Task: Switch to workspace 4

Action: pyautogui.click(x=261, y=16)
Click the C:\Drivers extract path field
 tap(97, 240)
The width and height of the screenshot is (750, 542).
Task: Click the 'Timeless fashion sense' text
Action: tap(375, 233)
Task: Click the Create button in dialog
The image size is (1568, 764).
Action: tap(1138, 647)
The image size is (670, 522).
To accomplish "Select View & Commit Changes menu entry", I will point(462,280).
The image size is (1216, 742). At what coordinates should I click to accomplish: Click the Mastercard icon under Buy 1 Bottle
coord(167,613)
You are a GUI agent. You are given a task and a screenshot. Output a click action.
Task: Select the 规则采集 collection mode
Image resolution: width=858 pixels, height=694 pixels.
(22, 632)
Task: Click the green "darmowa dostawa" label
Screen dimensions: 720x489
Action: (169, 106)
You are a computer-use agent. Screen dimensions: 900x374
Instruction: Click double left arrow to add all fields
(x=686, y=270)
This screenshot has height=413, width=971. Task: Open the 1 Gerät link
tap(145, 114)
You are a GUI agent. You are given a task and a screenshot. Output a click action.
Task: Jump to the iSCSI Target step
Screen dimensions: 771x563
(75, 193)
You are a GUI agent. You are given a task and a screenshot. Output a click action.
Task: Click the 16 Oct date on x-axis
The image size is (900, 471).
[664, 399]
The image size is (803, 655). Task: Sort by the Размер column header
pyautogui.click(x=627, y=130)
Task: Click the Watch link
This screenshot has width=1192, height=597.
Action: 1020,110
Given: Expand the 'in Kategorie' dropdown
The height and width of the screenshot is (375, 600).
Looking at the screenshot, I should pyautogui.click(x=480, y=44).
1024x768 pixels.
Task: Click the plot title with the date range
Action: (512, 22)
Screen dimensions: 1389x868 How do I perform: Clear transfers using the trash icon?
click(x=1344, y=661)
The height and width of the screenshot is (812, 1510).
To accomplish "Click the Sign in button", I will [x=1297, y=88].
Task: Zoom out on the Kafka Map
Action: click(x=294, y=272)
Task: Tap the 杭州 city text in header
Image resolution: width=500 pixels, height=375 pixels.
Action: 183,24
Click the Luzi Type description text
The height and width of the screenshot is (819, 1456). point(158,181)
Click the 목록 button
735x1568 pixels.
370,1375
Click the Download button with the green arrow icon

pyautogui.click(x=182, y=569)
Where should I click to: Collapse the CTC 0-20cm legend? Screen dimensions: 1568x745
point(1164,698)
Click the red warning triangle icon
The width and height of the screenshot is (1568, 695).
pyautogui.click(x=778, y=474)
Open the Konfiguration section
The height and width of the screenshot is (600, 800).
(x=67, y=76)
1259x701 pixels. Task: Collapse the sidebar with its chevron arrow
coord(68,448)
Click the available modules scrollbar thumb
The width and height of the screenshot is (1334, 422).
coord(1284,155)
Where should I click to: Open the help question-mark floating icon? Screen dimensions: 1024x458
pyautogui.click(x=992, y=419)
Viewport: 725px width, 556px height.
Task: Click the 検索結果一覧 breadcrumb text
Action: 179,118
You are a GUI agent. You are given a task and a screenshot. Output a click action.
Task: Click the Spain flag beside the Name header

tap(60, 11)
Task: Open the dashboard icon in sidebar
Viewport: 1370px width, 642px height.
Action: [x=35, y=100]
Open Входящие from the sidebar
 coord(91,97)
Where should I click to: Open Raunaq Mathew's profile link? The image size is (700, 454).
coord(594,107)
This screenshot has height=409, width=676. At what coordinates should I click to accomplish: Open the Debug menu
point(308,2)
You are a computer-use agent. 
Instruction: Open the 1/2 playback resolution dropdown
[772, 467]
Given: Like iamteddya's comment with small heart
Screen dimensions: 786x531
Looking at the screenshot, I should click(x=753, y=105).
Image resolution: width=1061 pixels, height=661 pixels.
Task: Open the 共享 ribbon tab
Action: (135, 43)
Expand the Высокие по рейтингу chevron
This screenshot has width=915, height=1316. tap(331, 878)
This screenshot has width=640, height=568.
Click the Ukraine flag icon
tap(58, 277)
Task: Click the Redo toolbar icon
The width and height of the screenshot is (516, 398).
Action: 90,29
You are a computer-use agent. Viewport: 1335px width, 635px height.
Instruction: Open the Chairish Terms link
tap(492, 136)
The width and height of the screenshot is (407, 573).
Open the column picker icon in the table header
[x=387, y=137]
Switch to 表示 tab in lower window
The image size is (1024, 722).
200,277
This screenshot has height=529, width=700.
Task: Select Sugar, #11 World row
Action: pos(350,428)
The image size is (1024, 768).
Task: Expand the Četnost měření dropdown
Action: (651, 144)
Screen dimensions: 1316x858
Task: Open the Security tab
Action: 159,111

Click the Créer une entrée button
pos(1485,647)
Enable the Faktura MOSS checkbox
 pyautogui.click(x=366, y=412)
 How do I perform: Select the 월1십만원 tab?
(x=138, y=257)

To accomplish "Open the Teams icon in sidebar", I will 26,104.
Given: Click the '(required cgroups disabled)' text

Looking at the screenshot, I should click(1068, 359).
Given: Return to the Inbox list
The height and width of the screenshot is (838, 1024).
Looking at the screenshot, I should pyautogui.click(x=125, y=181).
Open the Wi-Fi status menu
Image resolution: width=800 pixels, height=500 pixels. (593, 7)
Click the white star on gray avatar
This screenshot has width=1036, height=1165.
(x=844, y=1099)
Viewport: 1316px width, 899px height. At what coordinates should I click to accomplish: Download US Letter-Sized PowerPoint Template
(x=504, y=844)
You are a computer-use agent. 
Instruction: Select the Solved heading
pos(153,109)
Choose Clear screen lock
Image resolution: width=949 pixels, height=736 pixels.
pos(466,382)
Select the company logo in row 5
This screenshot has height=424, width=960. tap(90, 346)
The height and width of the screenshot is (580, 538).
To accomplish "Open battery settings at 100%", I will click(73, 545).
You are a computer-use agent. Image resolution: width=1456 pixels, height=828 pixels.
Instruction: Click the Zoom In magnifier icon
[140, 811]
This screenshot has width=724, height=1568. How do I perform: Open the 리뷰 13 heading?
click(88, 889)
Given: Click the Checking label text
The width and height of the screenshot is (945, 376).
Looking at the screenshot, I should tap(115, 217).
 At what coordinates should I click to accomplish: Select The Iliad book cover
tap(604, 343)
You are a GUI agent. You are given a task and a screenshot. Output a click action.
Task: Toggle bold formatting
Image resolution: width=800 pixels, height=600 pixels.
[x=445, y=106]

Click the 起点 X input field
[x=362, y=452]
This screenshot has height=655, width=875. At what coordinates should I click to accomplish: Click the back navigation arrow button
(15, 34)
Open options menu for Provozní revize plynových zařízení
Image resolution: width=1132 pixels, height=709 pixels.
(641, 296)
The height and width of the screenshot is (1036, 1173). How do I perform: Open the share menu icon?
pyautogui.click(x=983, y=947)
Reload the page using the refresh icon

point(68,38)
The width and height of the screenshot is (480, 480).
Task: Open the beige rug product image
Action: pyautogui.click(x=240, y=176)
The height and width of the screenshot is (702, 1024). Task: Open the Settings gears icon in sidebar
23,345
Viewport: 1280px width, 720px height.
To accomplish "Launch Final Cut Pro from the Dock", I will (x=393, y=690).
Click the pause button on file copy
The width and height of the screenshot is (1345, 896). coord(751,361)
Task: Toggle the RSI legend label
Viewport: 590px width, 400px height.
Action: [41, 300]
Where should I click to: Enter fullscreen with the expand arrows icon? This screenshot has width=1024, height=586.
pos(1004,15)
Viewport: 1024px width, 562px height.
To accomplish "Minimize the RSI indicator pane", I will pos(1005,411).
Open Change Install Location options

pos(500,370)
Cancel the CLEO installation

---*---

__What is being asked__:
Collect, from the material above, every line containing the word "computer".

__Response__:
You are a computer-use agent. Screen dimensions: 900x374
You are a computer-use agent. 
You are a computer-use agent. Viewport: 1335px width, 635px height.
You are a computer-use agent. 
You are a computer-use agent. Image resolution: width=1456 pixels, height=828 pixels.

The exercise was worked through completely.